藤代 原油価格が一時マイナスになったことについてお話します。

J.K.: マイナス金利は聞きましたが、そもそも値段がマイナスとはどういうことですか?

藤代: 端的にいえば、原油を買うとお金が貰える、売った側はお金を払います。なぜか。コロナ問題でガソリンなどの需要が減るなかで、原油の採掘業者は相変わらず高水準の生産を続けているので、市場には原油が溢れかえってしまいました。そして遂にアメリカの原油貯蔵施設でキャパシティが限界に近づいてしまい、文字通り原油が溢れそうな状態にあるためです。

J.K.: 暴落するメカニズムはわかりましたが、では、なぜマイナスになったんですか?

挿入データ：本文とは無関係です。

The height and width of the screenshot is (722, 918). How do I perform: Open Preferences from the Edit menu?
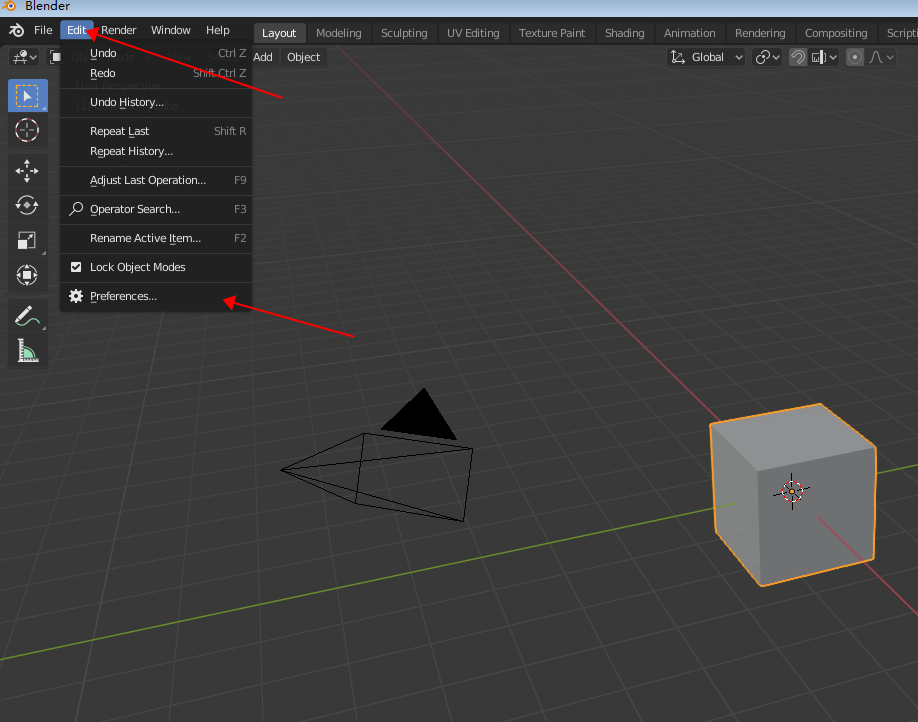coord(123,297)
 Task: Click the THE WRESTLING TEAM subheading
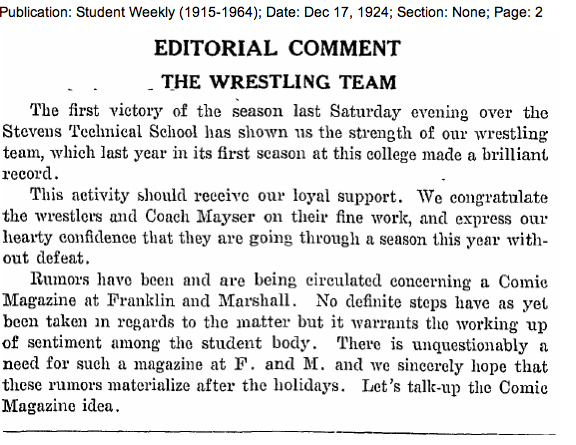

藤代: これを理解するためには原油市場を少し解説する必要があります。一般的に原油価格と言った時はWTI原油という指標を指しますが、より正確にいうと、WTI原油「先物」価格です。先物というのは、ある時点で原油の売買の予約だけしておいて、満期が来たときにお金と原油を決済、交換する取引です。今回暴落したのは5月に満期を迎える取引。先物の買い手は、満期を迎えると、原油の黒い液体の現物が手元にくるのですが、困ったことに原油の貯蔵施設がほぼ満タンです。そこで、手元に来た原油を保管するためには、極端な話、自分でタンカーやタンクを用意する必要がある。そんなことはできませんから、原油が手元に来たら困る!ということで投資家が原油を投げ売りしました。

J.K. なるほど。そして、日本のガソリン代などは安くなりますか?

藤代: 少し安くなると思います。原油が安くなったのは事実ですが、ここ数日のマイナスや暴落は、あくまで「先物」の世界で起きたことで、現物の取引ベースとは少し違います。また普段のガソリン代には税金がたくさん含まれていますから、マイナスになる可能性はゼロです。現在の原油先物は1バレルあたり16ドル50セントです。これは1リットルに換算すると13円くらいです。コンビニで500mlのPETの水が100円とすると、その15分の1以下になっているんですね。